* **Record set**

"""

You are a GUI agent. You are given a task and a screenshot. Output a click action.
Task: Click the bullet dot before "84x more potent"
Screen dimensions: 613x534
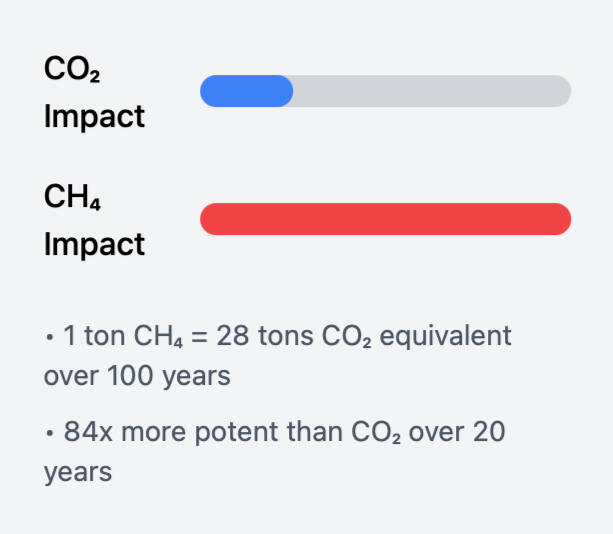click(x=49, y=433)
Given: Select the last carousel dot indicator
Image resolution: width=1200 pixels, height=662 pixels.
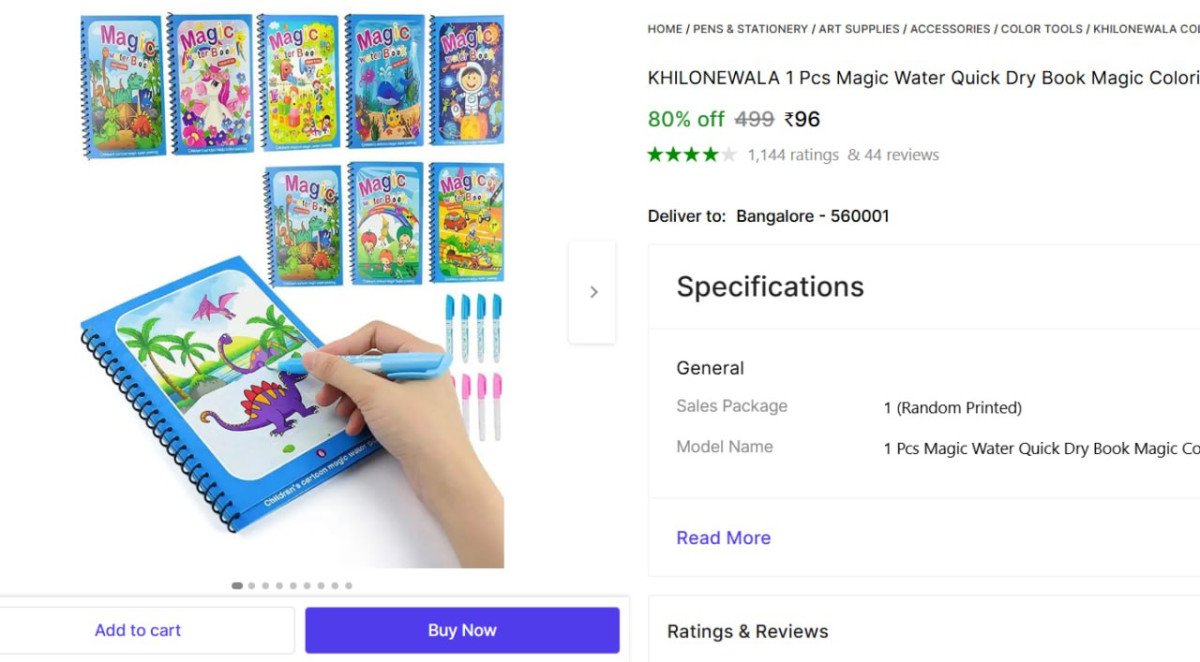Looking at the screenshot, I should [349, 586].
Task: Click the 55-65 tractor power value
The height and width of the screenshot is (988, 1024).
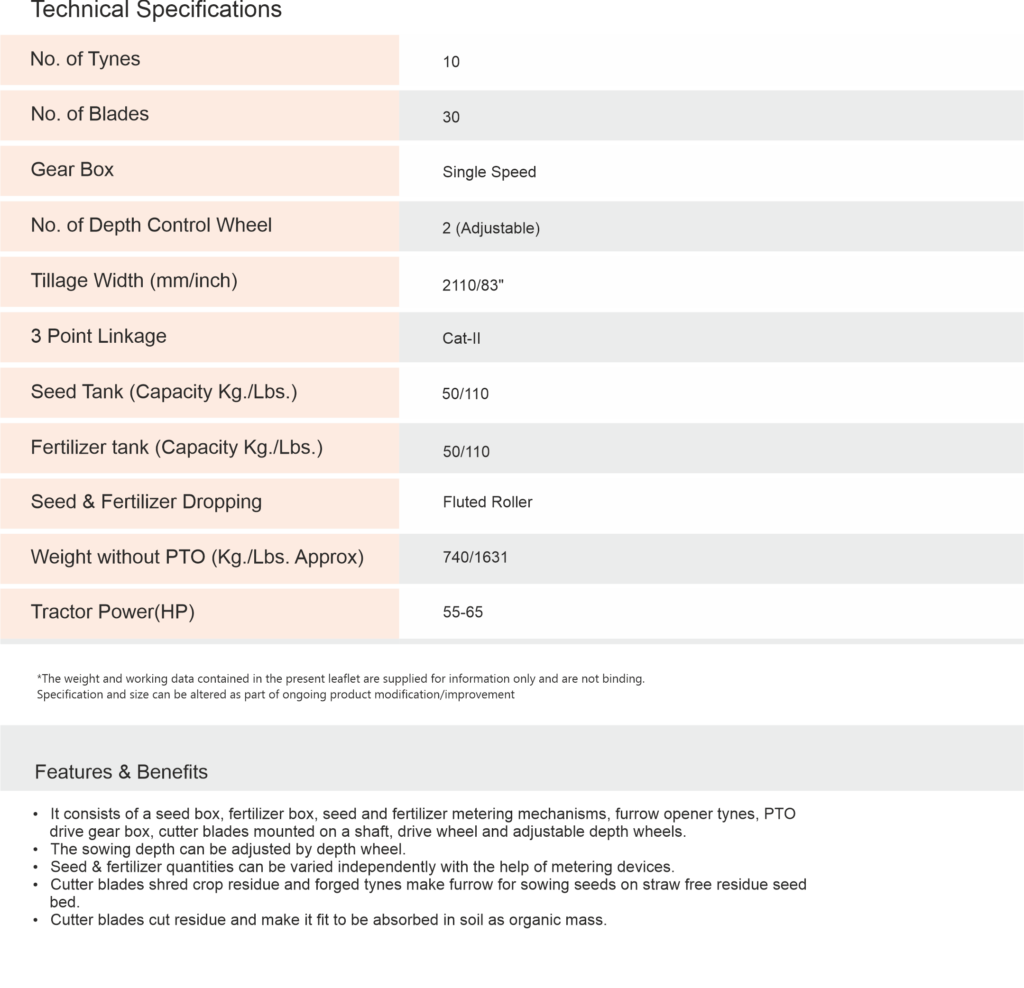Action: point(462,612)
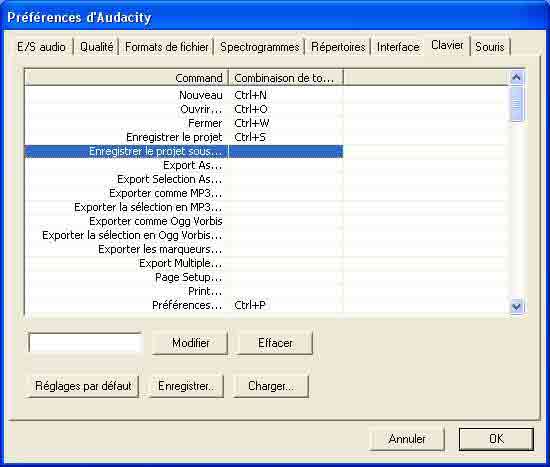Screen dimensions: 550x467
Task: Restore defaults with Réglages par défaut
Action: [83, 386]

"""

* **Stated problem**
Copy the material above word for word, leaving out the pictures.

* **Response**
You are a GUI agent. You are given a task and a screenshot. Output a click action.
Task: Click the bullet dot before "84x more potent"
Screen dimensions: 613x534
click(x=49, y=433)
Given: Select the last carousel dot indicator
Image resolution: width=1200 pixels, height=662 pixels.
Looking at the screenshot, I should [349, 586].
Task: Click the 55-65 tractor power value
The height and width of the screenshot is (988, 1024).
Action: point(462,612)
Screen dimensions: 550x467
Task: Restore defaults with Réglages par défaut
Action: [83, 386]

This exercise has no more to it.